__Text provided__
288

 Living with even more furniture

My ideal mode of relating with furniture is living without it. I lived without furniture in Finland, and it felt wonderful. I did it for several reasons. One was ecological. Furniture, like anything else, requires materials and energy to come into being. It's possible to get second-hand furniture too, and perhaps I would choose this option if I didn't have other reasons. So another reason is aesthetic. I love "empty" spaces. Yet another reason was spiritual. I wanted to feel free and move much. I wanted to move my body and be able to move places. When I was leaving Finland, it was so easy to take everything with me in a backpack and a tote bag. I also felt that I didn't need furniture. I enjoyed sleeping on the floor and working from the floor. I didn't need storage because I lived with very few objects.

__Aim of the task__
Reproduce the furniture post word for word, beginning at the words "Living with even" and stopping after "very few objects.". The listing comes from a different source than the furniture post.

__Extracted entries__

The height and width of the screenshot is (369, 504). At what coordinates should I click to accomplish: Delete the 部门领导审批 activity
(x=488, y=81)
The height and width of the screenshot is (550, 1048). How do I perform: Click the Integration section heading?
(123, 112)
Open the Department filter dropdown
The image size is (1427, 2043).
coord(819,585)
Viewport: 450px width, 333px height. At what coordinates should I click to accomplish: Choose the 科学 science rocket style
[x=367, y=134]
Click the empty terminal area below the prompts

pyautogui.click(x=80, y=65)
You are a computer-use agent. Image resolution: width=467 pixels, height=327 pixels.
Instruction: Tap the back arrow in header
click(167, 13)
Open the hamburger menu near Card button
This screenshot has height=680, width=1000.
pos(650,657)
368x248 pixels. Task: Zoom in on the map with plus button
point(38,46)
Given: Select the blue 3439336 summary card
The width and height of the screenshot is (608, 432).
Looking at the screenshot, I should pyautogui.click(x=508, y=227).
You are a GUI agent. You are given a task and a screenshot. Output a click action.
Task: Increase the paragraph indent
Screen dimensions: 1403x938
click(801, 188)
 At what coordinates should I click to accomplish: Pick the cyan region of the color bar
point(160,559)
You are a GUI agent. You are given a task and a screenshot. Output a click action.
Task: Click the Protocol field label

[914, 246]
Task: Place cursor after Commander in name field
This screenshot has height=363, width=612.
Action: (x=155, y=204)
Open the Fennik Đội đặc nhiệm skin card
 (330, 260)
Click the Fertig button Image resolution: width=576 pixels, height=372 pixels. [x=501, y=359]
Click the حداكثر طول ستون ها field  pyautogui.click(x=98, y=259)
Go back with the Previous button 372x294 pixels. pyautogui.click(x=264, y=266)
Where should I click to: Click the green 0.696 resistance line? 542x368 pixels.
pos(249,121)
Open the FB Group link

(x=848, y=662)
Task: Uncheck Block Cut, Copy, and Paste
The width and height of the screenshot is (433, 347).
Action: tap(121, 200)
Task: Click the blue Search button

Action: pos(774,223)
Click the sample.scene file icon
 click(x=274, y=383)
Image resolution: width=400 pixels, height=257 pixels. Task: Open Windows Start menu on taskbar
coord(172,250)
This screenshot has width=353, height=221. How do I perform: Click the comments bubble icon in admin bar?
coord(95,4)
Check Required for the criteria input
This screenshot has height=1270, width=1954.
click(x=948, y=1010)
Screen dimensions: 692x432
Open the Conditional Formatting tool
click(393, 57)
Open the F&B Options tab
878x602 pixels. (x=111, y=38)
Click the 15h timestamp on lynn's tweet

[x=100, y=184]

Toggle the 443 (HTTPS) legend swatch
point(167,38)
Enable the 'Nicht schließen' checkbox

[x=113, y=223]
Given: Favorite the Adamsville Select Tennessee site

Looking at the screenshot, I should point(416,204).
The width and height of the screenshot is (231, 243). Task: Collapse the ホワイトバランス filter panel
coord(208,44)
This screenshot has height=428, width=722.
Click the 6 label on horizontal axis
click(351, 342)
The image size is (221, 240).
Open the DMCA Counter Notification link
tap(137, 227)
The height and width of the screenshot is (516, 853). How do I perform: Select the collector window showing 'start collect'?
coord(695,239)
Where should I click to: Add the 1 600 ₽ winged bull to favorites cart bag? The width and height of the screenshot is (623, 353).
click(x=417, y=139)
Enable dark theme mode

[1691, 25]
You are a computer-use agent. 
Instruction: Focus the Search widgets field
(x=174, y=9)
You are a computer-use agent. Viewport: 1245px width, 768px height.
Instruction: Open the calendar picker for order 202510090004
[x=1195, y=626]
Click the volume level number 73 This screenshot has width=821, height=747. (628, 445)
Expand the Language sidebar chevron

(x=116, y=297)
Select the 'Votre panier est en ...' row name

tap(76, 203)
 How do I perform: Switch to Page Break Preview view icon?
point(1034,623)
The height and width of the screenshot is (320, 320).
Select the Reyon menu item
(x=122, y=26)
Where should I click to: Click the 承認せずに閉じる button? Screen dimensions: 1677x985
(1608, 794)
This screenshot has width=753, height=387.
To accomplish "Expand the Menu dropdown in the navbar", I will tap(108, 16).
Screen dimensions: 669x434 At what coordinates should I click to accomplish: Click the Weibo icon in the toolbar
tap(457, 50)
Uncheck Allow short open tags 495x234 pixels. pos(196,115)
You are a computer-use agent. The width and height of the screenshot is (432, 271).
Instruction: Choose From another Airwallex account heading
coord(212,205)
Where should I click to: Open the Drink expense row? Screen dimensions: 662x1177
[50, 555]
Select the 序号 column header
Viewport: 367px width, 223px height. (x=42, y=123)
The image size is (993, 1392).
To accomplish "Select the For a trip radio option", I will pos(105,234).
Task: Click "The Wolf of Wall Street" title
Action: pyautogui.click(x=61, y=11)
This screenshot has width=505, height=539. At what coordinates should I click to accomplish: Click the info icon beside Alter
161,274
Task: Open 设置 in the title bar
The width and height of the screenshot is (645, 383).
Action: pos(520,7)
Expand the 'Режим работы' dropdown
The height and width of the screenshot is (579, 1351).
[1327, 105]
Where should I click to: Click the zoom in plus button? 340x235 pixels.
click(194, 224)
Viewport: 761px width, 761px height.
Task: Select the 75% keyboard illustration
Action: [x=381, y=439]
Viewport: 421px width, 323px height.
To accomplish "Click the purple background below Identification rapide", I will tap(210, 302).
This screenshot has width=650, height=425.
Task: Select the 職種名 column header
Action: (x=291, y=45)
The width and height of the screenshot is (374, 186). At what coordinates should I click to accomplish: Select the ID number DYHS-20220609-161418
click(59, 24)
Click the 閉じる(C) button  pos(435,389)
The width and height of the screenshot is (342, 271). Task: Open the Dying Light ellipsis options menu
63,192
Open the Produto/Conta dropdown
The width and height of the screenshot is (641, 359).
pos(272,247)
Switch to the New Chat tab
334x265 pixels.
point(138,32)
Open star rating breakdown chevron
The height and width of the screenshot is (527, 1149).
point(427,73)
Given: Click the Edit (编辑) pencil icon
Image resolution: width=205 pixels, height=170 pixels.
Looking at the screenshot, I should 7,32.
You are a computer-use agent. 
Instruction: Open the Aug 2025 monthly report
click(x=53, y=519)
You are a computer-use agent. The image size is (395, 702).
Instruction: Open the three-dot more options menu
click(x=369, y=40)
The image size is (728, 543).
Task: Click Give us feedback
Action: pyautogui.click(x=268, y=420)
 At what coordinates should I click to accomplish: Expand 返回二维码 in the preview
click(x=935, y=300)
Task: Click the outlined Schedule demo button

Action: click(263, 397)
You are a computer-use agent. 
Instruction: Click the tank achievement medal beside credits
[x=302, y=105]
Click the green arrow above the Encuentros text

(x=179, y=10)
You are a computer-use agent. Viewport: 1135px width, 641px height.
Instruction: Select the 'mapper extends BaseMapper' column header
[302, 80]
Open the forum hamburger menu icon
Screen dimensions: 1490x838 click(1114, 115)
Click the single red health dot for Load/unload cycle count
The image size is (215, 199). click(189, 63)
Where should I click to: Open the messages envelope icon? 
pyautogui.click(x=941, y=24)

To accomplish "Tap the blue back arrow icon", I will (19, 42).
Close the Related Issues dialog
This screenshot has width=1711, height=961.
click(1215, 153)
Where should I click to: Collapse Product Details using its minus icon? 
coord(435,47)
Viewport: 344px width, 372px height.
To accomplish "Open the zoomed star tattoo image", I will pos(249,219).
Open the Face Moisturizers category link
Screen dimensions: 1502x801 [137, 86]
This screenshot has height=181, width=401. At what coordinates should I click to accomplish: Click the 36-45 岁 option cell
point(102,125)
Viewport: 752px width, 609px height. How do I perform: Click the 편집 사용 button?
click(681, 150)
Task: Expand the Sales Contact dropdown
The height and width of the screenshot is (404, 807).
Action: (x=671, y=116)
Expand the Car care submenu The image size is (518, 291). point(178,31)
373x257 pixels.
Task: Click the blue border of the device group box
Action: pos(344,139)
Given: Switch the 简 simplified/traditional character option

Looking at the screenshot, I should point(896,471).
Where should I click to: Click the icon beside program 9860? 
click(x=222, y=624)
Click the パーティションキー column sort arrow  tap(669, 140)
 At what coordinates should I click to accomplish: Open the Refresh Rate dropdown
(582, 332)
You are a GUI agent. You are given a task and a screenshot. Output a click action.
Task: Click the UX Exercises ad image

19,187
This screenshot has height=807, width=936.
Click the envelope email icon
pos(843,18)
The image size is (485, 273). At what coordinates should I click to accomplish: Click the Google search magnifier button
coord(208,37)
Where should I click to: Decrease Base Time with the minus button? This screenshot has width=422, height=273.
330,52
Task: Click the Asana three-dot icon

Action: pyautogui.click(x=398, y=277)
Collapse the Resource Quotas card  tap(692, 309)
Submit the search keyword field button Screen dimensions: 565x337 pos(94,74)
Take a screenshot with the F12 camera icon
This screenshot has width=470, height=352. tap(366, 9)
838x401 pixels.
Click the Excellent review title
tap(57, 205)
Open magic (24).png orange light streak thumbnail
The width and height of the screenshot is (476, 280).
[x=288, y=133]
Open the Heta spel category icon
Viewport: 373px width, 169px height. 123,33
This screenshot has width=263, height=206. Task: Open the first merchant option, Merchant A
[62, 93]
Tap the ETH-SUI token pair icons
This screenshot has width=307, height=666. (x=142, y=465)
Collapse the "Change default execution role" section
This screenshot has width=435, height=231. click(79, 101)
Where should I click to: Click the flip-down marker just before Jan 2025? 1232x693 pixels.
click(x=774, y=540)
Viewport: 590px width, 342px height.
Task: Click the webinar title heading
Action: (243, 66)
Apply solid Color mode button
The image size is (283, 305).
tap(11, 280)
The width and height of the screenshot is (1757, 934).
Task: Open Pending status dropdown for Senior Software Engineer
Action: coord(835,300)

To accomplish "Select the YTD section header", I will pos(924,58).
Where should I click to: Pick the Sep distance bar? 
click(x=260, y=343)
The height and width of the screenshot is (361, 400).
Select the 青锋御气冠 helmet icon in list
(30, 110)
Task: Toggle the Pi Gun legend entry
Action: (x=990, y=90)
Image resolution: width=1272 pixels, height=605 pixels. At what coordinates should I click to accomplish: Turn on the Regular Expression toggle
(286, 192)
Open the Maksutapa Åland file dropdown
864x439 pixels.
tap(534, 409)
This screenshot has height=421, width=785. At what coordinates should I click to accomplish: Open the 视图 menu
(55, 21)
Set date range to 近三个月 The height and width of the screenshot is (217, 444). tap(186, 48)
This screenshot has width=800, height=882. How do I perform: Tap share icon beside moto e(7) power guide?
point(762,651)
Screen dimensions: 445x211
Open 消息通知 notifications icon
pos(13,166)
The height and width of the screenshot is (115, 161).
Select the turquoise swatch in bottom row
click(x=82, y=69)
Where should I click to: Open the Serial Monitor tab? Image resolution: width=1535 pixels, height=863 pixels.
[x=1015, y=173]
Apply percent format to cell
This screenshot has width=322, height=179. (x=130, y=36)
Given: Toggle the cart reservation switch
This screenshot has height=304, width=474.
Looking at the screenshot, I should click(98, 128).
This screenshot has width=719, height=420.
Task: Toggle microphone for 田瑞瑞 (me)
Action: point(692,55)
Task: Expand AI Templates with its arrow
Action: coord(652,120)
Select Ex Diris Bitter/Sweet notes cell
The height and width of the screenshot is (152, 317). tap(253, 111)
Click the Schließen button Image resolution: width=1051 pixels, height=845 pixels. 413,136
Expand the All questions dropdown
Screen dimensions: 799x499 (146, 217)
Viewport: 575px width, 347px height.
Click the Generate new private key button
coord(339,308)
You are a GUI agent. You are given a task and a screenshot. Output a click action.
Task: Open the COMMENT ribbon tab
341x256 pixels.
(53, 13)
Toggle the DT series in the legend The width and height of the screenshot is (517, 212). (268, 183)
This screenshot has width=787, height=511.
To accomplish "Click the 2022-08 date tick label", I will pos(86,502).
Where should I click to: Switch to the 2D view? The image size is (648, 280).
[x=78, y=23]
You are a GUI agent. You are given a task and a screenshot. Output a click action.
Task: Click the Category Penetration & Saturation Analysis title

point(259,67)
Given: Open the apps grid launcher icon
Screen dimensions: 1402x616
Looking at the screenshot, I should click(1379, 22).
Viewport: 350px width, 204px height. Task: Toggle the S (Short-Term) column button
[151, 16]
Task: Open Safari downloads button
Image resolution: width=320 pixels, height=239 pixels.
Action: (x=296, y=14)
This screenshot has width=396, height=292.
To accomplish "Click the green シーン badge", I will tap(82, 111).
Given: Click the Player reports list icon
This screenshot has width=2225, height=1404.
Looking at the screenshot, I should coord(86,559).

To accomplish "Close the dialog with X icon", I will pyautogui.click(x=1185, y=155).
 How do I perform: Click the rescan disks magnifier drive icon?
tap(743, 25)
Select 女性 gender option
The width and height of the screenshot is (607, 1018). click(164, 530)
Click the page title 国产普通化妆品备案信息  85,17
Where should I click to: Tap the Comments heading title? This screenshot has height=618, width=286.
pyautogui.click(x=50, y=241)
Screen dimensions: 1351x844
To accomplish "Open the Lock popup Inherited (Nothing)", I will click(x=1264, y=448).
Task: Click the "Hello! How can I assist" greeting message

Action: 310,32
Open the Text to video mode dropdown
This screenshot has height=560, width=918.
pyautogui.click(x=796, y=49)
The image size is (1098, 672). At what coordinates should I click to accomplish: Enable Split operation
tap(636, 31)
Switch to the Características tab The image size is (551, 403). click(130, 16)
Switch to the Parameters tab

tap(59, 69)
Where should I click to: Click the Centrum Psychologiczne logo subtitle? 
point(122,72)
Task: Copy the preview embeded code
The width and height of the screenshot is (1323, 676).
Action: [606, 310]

__Correct answer__
Living with even more furniture

My ideal mode of relating with furniture is living without it. I lived without furniture in Finland, and it felt wonderful. I did it for several reasons. One was ecological. Furniture, like anything else, requires materials and energy to come into being. It's possible to get second-hand furniture too, and perhaps I would choose this option if I didn't have other reasons. So another reason is aesthetic. I love "empty" spaces. Yet another reason was spiritual. I wanted to feel free and move much. I wanted to move my body and be able to move places. When I was leaving Finland, it was so easy to take everything with me in a backpack and a tote bag. I also felt that I didn't need furniture. I enjoyed sleeping on the floor and working from the floor. I didn't need storage because I lived with very few objects.